● **Extracted information**:
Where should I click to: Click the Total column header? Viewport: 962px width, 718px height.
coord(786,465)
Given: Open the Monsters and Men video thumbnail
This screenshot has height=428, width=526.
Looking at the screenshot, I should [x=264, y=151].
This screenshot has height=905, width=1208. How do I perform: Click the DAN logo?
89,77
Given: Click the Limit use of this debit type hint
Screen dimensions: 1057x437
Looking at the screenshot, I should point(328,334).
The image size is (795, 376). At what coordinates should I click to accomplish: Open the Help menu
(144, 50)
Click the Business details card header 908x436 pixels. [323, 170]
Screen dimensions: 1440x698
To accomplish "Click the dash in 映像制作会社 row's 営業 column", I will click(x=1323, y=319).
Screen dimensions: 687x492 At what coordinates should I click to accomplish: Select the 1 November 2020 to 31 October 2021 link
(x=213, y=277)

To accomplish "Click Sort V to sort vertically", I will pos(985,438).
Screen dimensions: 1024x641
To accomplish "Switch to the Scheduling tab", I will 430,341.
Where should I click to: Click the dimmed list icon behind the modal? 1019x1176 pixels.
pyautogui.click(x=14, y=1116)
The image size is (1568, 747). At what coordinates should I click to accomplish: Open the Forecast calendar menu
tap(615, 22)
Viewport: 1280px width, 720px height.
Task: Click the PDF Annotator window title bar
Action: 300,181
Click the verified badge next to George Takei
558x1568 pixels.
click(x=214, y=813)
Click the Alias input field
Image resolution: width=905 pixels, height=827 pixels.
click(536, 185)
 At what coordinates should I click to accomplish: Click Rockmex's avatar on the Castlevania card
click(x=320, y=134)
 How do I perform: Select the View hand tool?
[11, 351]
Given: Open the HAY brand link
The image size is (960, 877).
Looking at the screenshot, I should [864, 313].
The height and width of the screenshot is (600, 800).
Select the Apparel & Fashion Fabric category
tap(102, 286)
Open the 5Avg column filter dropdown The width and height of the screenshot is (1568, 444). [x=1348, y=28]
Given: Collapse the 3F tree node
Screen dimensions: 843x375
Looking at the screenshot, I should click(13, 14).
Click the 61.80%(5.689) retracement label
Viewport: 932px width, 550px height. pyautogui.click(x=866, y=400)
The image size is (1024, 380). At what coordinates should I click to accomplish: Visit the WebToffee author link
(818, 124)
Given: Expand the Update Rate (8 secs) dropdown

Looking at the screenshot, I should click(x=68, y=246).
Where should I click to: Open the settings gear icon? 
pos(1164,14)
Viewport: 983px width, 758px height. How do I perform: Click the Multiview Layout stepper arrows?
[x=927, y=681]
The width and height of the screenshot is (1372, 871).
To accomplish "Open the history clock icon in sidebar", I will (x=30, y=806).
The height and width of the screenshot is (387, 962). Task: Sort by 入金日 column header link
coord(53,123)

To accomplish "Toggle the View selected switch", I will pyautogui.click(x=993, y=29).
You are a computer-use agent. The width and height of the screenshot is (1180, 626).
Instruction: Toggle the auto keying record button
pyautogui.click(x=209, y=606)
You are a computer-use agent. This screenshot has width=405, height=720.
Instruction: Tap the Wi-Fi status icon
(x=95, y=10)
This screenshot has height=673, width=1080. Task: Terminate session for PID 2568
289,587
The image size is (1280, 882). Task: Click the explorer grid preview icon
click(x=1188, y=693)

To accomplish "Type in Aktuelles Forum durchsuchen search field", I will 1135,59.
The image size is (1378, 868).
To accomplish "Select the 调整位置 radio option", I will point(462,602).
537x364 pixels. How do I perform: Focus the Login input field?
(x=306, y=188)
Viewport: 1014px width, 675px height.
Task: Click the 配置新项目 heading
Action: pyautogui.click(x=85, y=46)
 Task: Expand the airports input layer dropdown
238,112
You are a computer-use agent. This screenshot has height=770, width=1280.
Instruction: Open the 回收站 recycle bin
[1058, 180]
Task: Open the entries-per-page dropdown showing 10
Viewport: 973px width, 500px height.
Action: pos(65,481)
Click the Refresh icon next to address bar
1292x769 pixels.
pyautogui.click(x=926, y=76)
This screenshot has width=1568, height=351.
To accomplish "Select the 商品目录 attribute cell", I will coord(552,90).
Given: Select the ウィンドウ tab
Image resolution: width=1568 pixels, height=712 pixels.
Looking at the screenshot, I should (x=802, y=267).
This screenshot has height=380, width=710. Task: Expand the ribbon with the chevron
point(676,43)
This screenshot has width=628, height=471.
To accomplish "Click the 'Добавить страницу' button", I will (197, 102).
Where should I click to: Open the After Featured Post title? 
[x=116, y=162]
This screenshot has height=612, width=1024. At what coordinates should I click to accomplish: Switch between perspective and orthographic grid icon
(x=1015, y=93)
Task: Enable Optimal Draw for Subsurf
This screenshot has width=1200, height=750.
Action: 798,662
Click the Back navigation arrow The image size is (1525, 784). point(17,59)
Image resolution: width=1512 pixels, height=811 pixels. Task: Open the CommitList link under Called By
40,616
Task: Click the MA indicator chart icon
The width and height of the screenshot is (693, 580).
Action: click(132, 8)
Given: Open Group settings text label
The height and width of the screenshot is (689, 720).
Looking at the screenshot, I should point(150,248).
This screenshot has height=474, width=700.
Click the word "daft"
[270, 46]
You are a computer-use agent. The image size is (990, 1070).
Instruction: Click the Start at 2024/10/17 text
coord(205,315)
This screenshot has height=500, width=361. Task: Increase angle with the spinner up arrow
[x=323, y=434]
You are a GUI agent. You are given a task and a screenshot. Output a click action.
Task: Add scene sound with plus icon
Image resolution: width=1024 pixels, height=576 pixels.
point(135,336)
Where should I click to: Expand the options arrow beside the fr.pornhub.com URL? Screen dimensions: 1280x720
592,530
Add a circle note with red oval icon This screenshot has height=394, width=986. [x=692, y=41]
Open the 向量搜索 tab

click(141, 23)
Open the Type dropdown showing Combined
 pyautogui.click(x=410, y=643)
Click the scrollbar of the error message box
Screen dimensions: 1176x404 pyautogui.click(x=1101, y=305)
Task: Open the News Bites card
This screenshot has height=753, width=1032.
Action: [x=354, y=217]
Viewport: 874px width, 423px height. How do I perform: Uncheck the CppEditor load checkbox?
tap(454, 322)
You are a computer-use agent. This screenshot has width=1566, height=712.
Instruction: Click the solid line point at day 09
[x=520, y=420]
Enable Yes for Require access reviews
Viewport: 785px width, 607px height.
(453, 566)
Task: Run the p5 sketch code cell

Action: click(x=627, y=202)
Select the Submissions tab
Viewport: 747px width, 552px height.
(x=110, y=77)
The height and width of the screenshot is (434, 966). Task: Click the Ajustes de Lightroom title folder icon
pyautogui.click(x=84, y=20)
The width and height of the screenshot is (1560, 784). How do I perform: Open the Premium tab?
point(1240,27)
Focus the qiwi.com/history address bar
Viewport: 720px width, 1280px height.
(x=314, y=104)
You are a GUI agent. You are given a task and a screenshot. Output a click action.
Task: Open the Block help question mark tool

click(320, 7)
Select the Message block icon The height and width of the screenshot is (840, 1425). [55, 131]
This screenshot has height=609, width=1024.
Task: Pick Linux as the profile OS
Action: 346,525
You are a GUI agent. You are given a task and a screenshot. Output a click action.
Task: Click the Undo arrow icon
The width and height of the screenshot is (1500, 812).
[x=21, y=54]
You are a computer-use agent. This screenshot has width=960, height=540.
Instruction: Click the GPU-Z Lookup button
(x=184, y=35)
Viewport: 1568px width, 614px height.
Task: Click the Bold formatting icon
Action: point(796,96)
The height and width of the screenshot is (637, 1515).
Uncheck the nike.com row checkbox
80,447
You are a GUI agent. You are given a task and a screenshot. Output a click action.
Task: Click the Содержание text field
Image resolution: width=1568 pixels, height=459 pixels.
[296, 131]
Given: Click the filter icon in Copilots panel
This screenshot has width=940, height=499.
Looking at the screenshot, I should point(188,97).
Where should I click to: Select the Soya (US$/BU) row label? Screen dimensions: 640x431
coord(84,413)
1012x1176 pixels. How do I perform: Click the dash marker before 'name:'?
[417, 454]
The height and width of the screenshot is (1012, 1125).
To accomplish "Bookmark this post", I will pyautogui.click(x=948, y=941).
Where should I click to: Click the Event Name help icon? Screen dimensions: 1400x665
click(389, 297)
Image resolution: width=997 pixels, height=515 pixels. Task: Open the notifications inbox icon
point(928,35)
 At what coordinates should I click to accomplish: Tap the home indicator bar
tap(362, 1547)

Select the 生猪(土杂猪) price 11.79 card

● **Instructions for the task**: Whenever the word "computer" occurs in a line above, copy that line.

● **Answer space**:
You are a computer-use agent. The width and height of the screenshot is (1180, 626).
You are a computer-use agent. This screenshot has width=405, height=720.
You are a computer-use agent. This screenshot has height=770, width=1280.
You are a computer-use agent. The image size is (990, 1070).
You are a computer-use agent. This screenshot has width=1566, height=712.
You are a computer-use agent. This screenshot has width=960, height=540.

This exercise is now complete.